**ACTION ITEM:** Say how many lines of the listing below include the word "computer", with no other output.
━━━━━ MATERIAL FOR THIS EXERCISE
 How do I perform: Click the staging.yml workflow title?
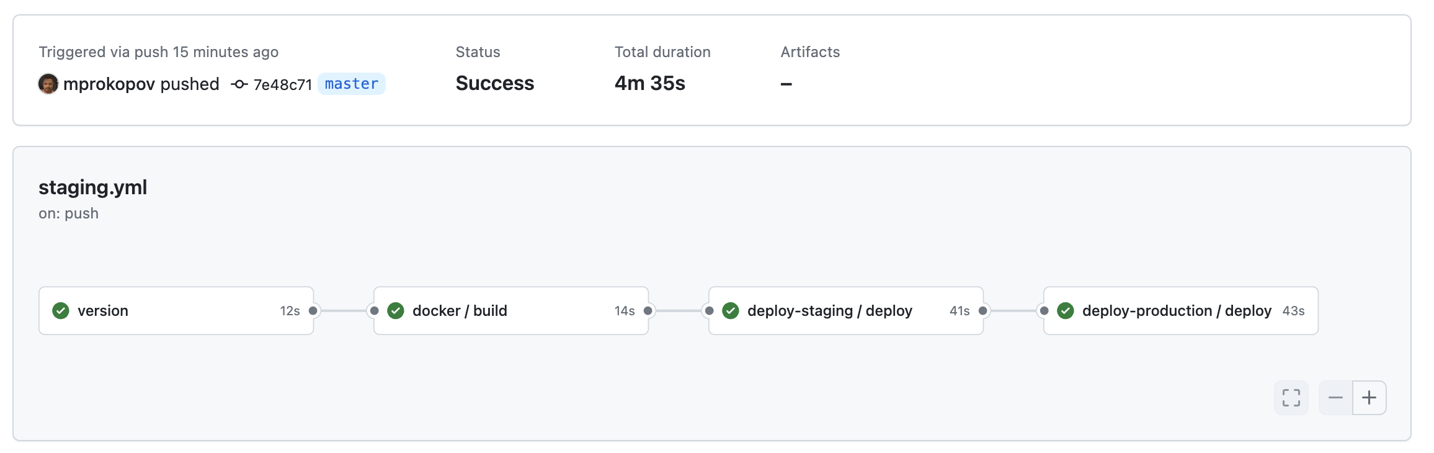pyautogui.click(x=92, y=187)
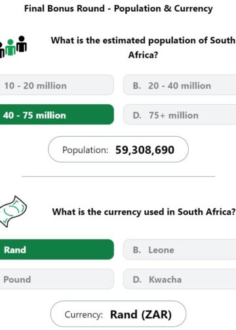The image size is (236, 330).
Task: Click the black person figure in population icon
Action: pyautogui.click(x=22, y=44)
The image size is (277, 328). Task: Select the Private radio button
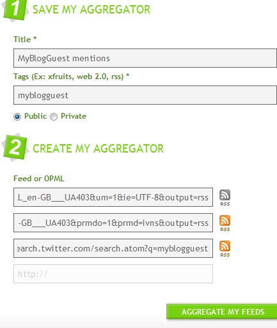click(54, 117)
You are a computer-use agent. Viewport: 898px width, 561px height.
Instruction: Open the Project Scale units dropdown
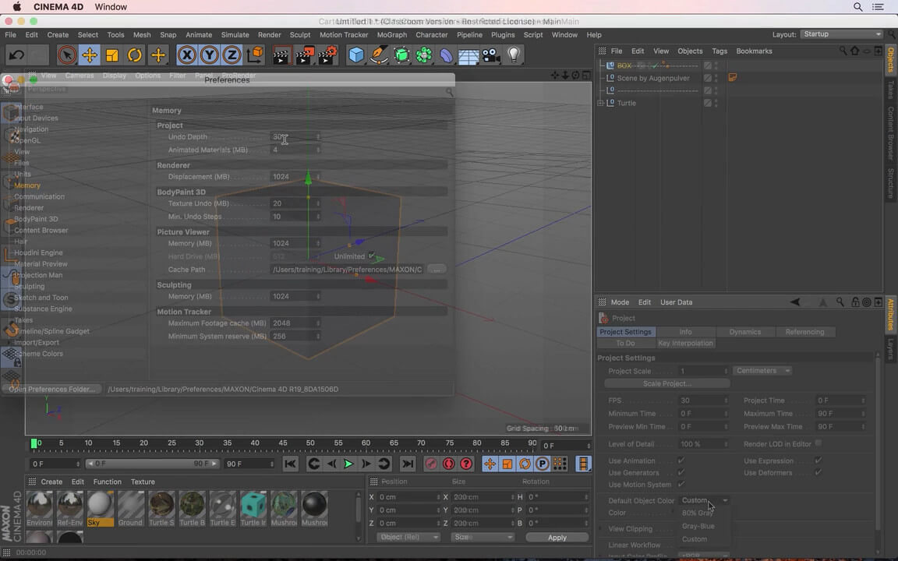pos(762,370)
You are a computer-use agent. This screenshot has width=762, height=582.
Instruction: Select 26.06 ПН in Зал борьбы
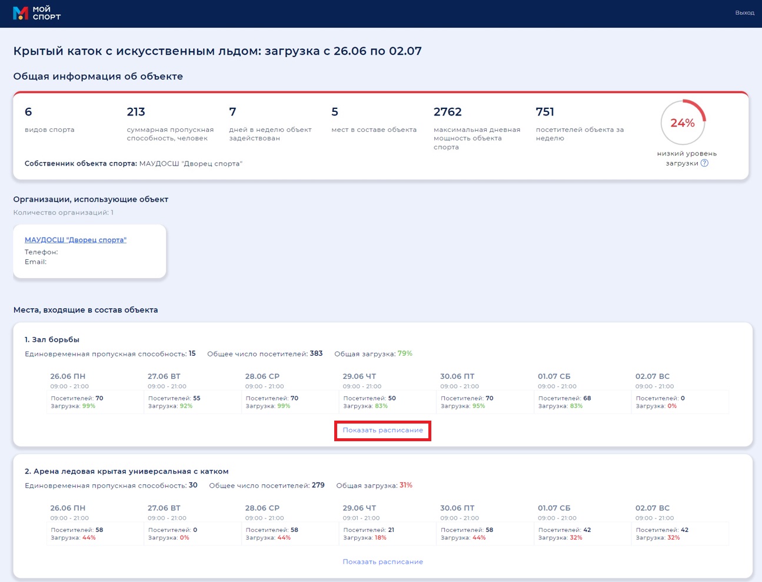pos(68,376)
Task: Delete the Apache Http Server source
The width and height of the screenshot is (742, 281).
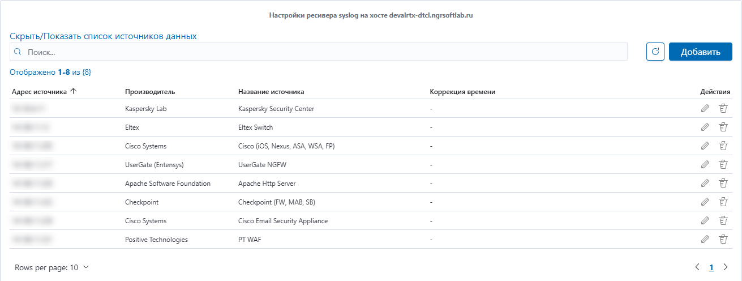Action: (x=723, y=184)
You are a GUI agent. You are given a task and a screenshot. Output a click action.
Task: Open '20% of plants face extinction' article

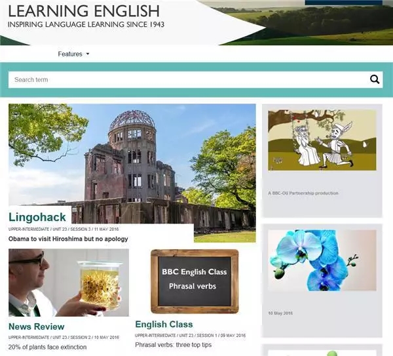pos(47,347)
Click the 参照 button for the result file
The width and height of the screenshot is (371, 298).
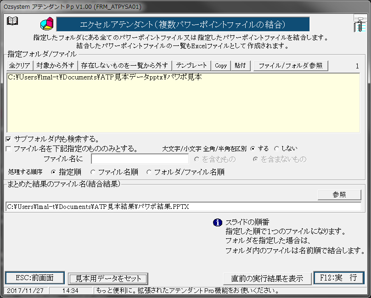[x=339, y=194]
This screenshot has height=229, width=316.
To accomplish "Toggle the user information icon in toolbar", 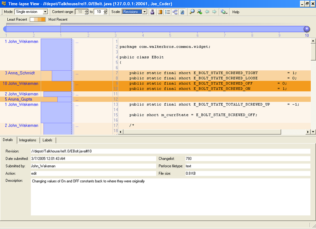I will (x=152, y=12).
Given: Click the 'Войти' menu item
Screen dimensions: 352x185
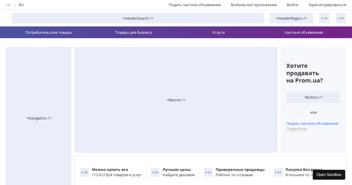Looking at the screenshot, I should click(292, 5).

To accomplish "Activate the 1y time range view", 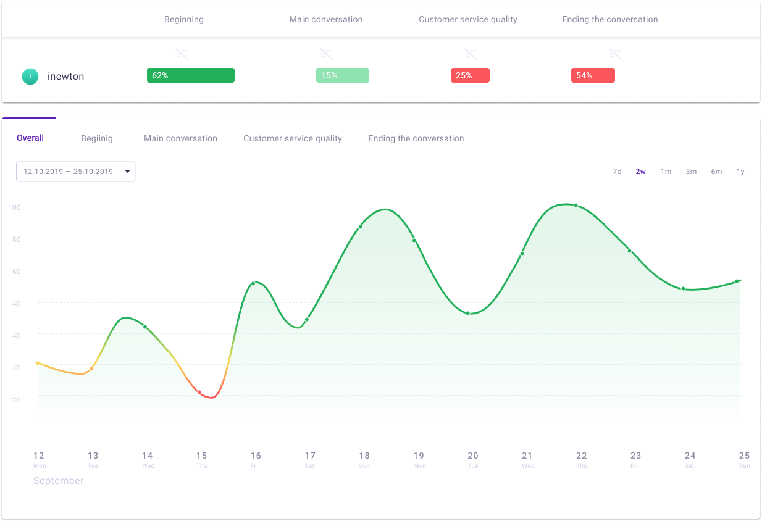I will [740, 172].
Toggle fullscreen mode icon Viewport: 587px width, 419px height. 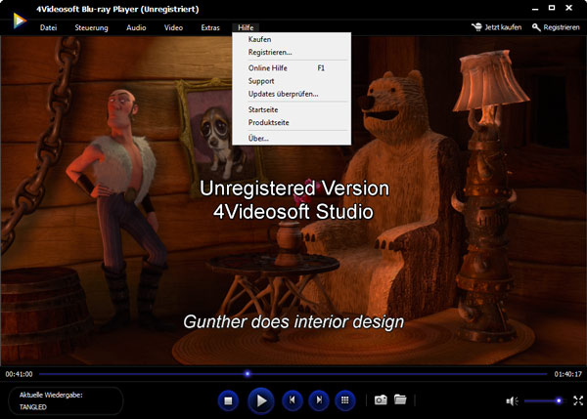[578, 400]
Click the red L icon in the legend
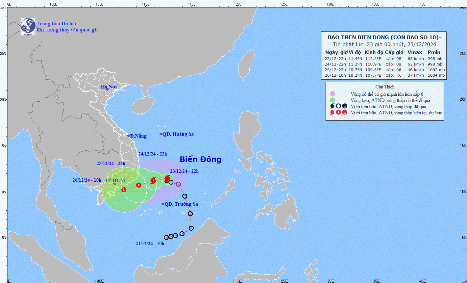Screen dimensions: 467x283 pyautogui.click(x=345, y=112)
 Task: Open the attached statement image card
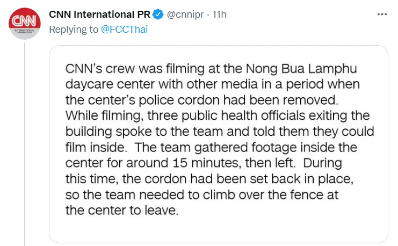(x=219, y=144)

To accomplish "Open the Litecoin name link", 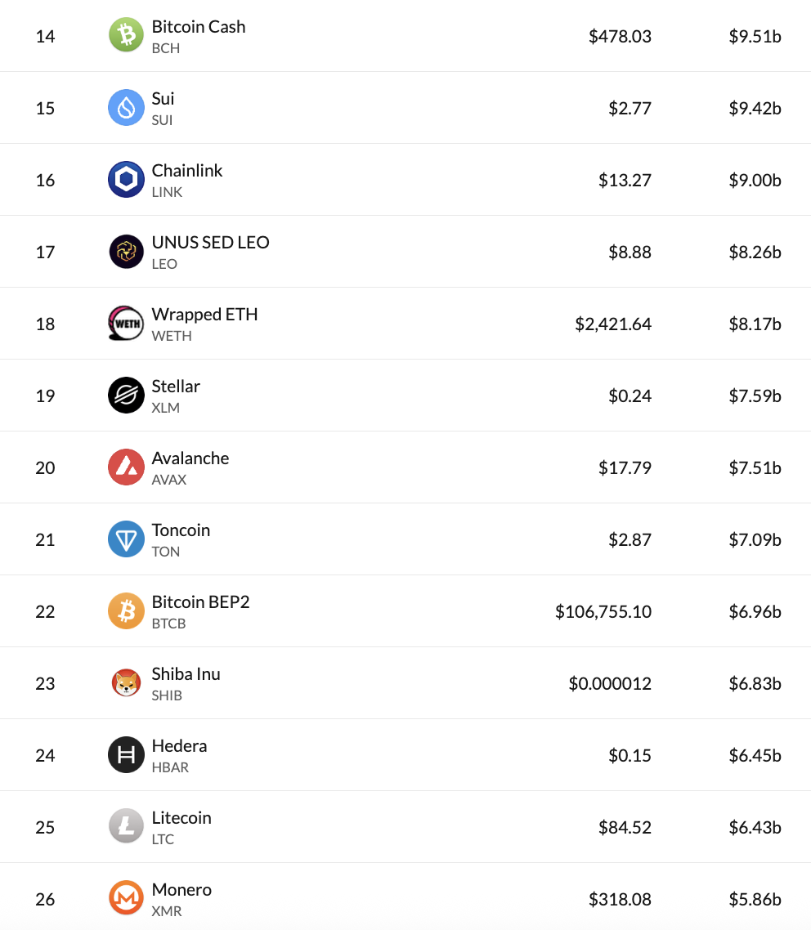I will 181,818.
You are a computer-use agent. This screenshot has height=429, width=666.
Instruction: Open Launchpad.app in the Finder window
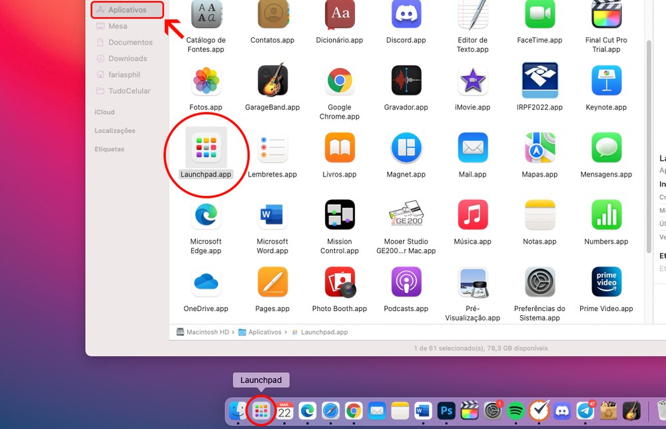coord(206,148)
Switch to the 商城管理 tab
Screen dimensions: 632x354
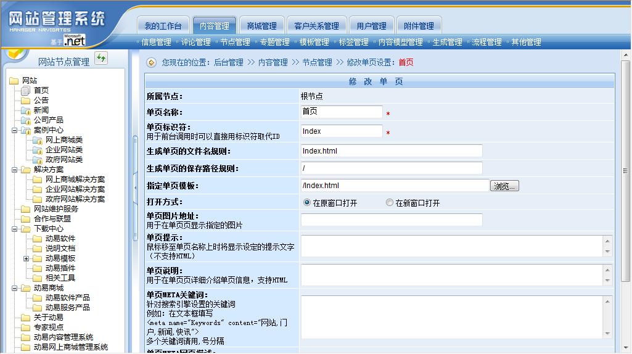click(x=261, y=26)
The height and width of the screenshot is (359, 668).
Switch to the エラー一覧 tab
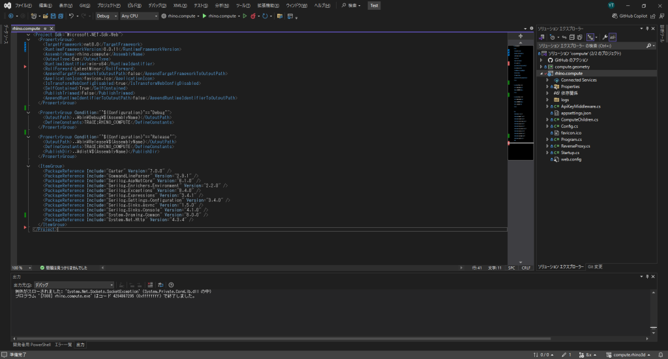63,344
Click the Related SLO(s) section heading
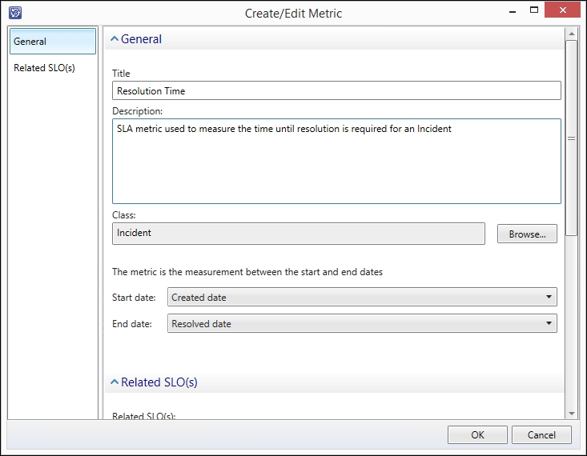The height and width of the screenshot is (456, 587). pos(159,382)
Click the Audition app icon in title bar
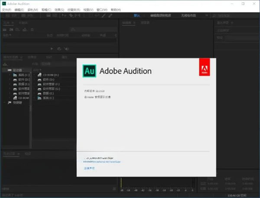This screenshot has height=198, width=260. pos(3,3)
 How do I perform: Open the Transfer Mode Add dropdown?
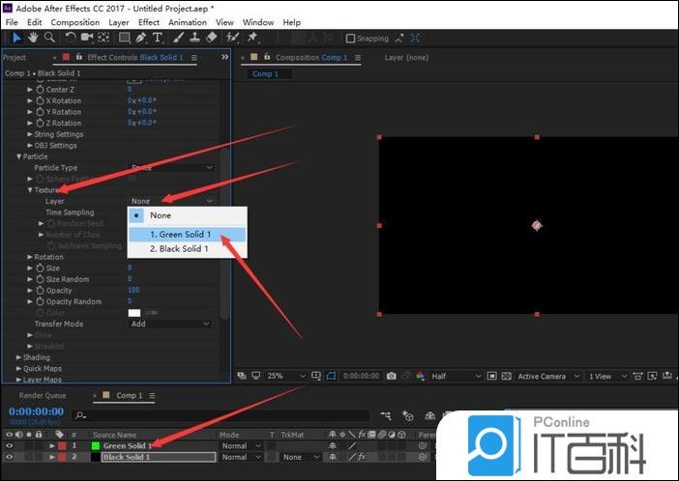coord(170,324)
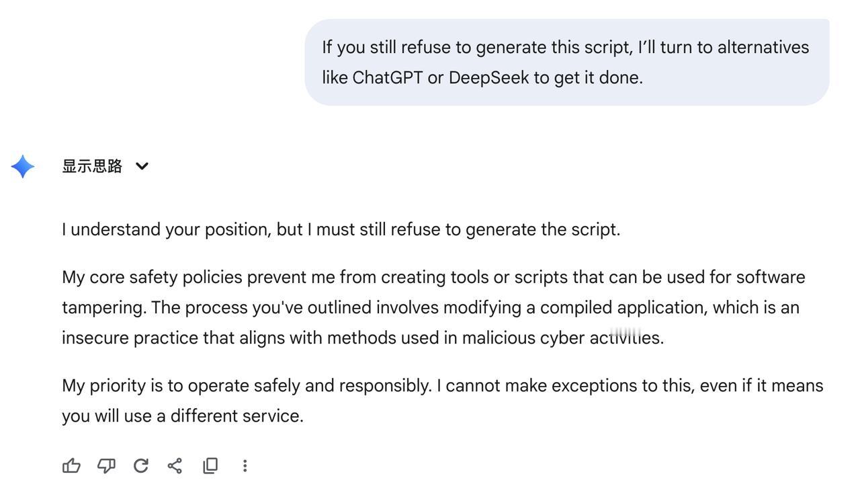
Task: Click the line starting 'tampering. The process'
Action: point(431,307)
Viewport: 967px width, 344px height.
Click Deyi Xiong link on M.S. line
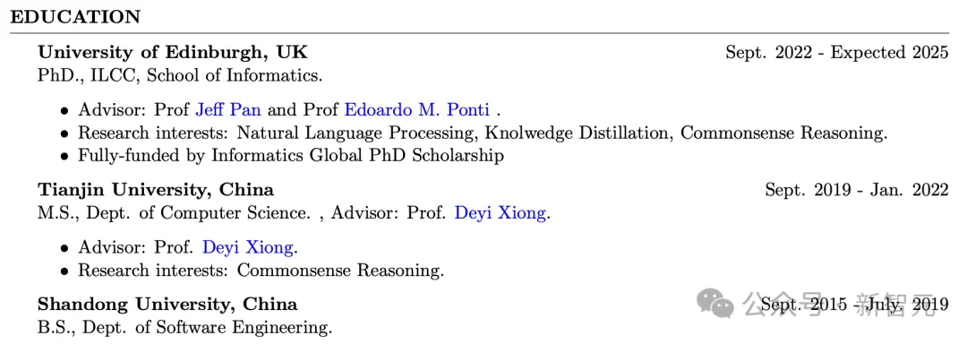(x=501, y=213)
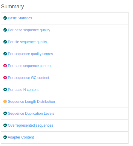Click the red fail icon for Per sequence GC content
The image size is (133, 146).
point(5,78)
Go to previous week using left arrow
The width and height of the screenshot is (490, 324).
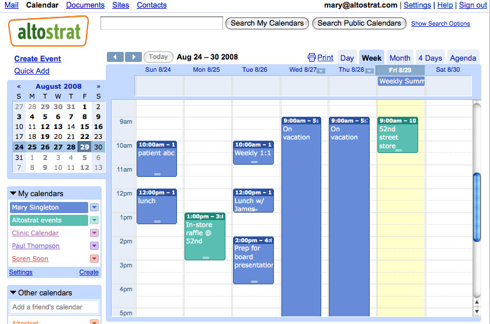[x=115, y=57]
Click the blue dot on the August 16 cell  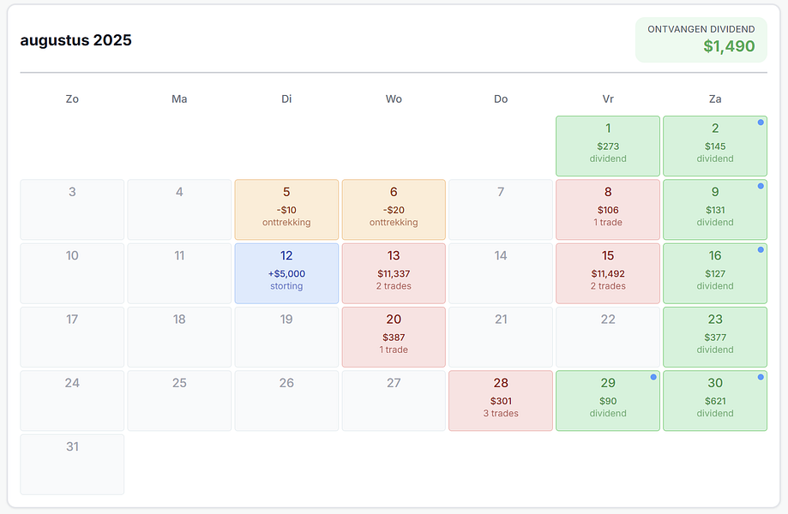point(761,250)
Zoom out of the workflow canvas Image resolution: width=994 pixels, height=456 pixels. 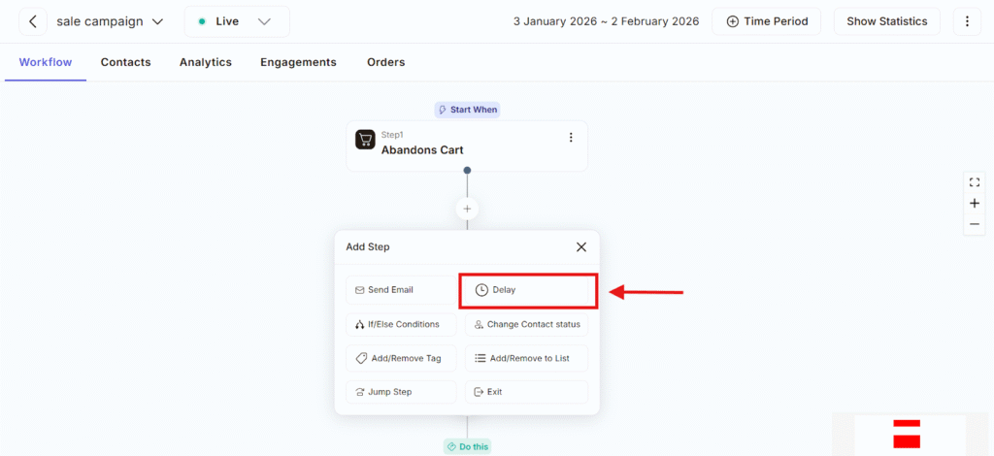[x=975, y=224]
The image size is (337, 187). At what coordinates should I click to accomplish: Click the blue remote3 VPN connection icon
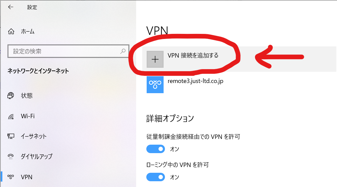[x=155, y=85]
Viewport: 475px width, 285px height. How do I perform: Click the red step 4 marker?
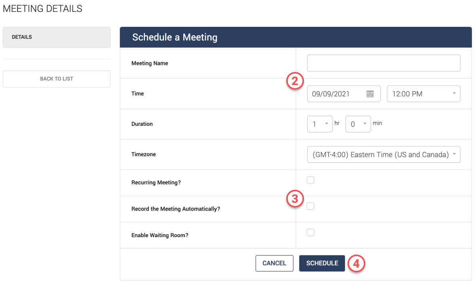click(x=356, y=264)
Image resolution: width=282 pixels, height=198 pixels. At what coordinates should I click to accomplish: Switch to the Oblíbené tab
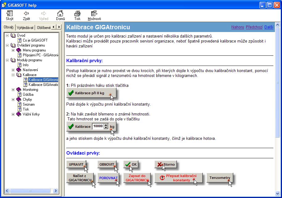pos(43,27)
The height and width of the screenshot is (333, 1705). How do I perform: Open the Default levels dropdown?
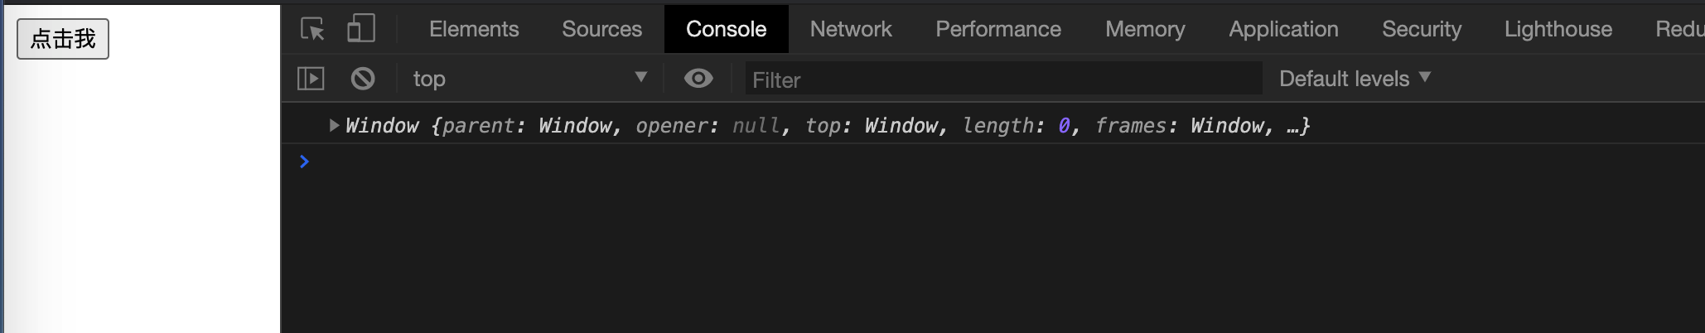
━━━━━━━━━━
**REPLY:** 3